*Provided passage*.
- - - -

Musically, the album traverses strident, yet soulful rock ‘n’ roll ("Rough and Ready", "Wild in the Streets," "Lift Me Up," "35 Millimeter Dreams"), reggae ("I May Not Be Your Kind," "Why-O," "Ghost Writer") and more up-tempo reggae ("Cool Down Boy") to jazz-inflected ballad ("New York Skyline"). Among the players on the record, one key contributor was Winston Grennan – veteran drummer with the Skatalites, early Wailers, Toots and the Maytals and "The Harder They Come" soundtrack – who gave the reggae tracks their unique pulse.
The final track, "Spanish Town," is Garland’s grand epic, a sweeping, atmospheric narrative which juxtaposes recollections of his grandmother Rafaella, father Ray, friend Don Juan and sweetheart Margarita with mention of “revolution in the streets.” It remains a fan favorite. Other contributors to the record are James Taylor (background vocals) and Al Cohn and David Sanborn (sax). Jeffreys was voted best new artist of 1977 by Rolling Stone.
The next years saw a string of albums, five within five years, and released the perennial radio favorite "Matador" which charted in the top five of a number of European countries. This burst of productivity culminated with the criminally underrated Guts for Love, a meditation on the challenges of monogamy and fidelity. After a long hiatus, much of it spend woodshedding, reading and researching, Jeffreys released Don't Call Me Buckwheat, devoted to the complexities of race in America. The title was triggered by an incident at Shea Stadium where Jeffreys was enjoying the game and feeling carefree. He stood to go get a hotdog when a voice shouted "Hey buckwheat, sit down!" The casual epithet was a jolt and it spurred a number of memorable songs including "Don't Call Me Buckwheat, " "I Was Afraid of Malcolm," "Racial Repertoire." In February 1992, Jeffreys' "Hail Hail Rock 'n' Roll" spent one week at #72 in the UK Singles Chart.

- - - -

(Pixel coordinate grounding data)
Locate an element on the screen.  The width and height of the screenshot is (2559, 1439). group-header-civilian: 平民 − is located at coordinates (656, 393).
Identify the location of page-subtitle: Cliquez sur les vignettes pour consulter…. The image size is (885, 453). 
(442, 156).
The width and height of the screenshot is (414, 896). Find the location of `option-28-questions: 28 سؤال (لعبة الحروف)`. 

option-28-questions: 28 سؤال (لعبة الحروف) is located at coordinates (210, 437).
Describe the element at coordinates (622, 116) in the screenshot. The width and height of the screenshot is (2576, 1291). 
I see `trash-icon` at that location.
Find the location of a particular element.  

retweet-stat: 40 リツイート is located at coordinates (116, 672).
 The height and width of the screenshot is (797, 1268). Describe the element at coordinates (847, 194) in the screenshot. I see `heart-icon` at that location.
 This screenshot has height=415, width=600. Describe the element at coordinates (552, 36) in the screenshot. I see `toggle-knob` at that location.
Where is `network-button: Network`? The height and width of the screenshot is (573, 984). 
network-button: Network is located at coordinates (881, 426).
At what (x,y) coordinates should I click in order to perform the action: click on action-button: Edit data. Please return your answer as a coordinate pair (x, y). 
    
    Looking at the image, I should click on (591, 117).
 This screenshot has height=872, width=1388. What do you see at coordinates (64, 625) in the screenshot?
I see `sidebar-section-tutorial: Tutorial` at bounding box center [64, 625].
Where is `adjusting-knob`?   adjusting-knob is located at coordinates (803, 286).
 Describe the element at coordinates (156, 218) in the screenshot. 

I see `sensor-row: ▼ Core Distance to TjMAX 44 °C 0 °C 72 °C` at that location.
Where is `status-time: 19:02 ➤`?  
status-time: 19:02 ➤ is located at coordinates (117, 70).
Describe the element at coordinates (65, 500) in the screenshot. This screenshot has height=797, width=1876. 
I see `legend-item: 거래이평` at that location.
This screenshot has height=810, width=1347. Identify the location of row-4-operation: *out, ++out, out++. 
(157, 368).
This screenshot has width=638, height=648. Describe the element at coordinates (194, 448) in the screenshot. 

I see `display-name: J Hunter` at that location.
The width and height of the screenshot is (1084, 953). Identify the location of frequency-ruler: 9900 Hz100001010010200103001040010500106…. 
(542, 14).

- - - -

*What to work on*.
#1 From the passage on Jeffreys' music, extract everything from "Musically, the album" to "their unique pulse.".
#2 Answer these questions using the passage on Jeffreys' music, not the data.
(a) Who played sax on the record?
(b) Which song charted in the top five of a number of European countries?
(c) In what month and year did "Hail Hail Rock 'n' Roll" spend one week on the UK Singles Chart, and at what position?
#3 Continue the passage on Jeffreys' music, picking up after its final sentence.

*Answers to the problems*.
#1
Musically, the album traverses strident, yet soulful rock ‘n’ roll ("Rough and Ready", "Wild in the Streets," "Lift Me Up," "35 Millimeter Dreams"), reggae ("I May Not Be Your Kind," "Why-O," "Ghost Writer") and more up-tempo reggae ("Cool Down Boy") to jazz-inflected ballad ("New York Skyline"). Among the players on the record, one key contributor was Winston Grennan – veteran drummer with the Skatalites, early Wailers, Toots and the Maytals and "The Harder They Come" soundtrack – who gave the reggae tracks their unique pulse.

#2
(a) Al Cohn and David Sanborn
(b) "Matador"
(c) February 1992, at #72

#3
Jeffreys was featured in the 2003 documentary The Soul of a Man, directed by Wim Wenders as the fourth installment of the documentary film series The Blues produced by Martin Scorsese. The film explored the musical careers of blues musicians Skip James, Blind Willie Johnson and J. B. Lenoir. Jeffreys was also featured on the cover of Beyond Race Magazine in February 2007.
1969: Grinder's Switch featuring Garland Jeffreys (Vanguard)
1973: Garland Jeffreys (Atlantic)
1977: Ghost Writer (A & M)
1978: One-Eyed Jack (A & M)
1979: American Boy & Girl (A & M)
1980: Escape Artist (Epic)
1982: Rock 'n' Roll Adult (Epic)
1983: Guts for Love (Epic)
1992: Don't Call Me Buckwheat (RCA/BMG)
1992: Matador & More... (A & M)
1997: Wildlife Dictionary (RCA/BMG)
2007: I'm Alive (Universal)
2011: The King of In Between (Luna Park Records)
2013: Truth Serum (Thirty Tigers/Luna Park Records)
Contribution to others:
1980 TImes Square Soundtrack: Innocent, Not Guilty (RSO)
1998 Diamond Cuts: Turning Two (Vol. II) (Hungry For Music)
2003 Johnny's Blues: A Tribute To Johnny Cash (Northern Blues)
2003 Light of Day Tribute To Bruce Springsteen (Schoolhouse Records)
2003 Martin Scorsese Presents The Blues: The Soul Of A Man (Sony)
2005 Elliott Murphy: Live Hot Point (Last Call Records)
He has an 18-year-old daughter named Savannah Jeffreys who is an aspiring singer-songwriter as well, with many YouTube videos of her own songs. Altogether, her songs have over 90,000 views.